[PROBLEM TO WORK ON] Before copying, set the images aside; then transcribe every entry below exactly.

Records from a data source
━━━━━━━━━━━━━━━━━━━━━━━━━━━━━━

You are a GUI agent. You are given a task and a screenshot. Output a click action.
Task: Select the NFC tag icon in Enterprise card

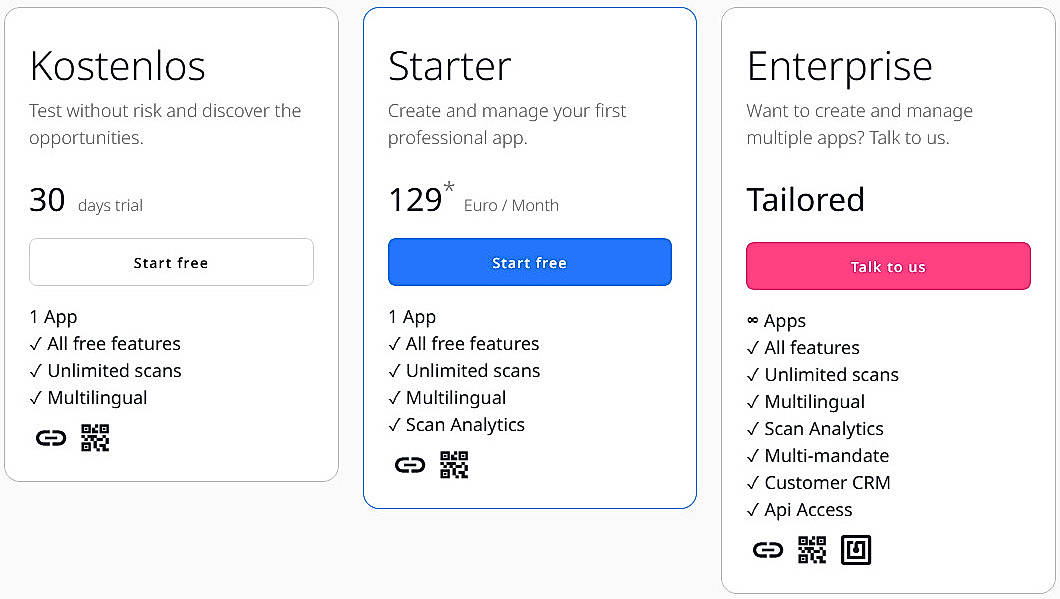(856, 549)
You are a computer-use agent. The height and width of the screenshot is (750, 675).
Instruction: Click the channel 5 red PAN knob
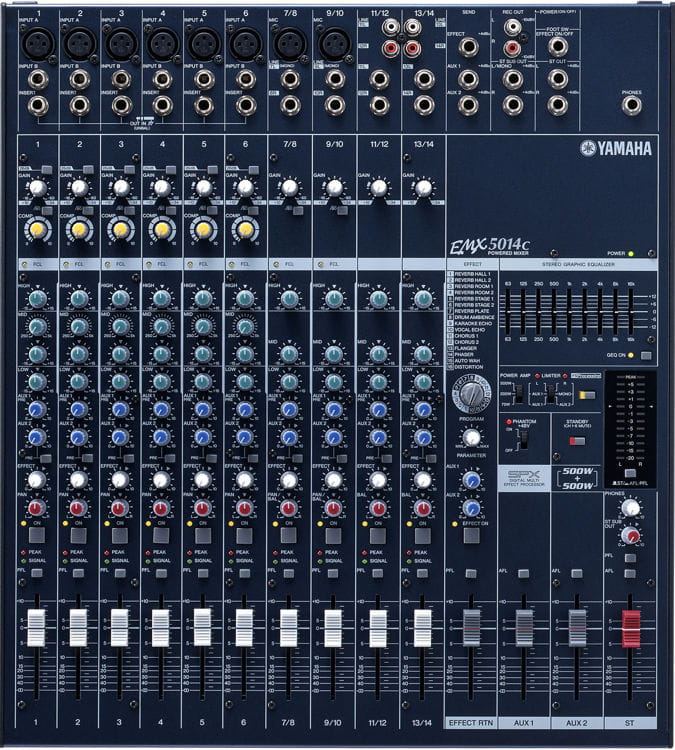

━━━━━━━━━━━━━━━━━━━━━━━━━━━━━━

[WRITTEN SOLUTION]
You are a GUI agent. You are given a task and a screenshot. Output a click action.
Task: Select the NFC tag icon in Enterprise card

(856, 549)
You are a computer-use agent. The height and width of the screenshot is (750, 675).
Instruction: Click the channel 5 red PAN knob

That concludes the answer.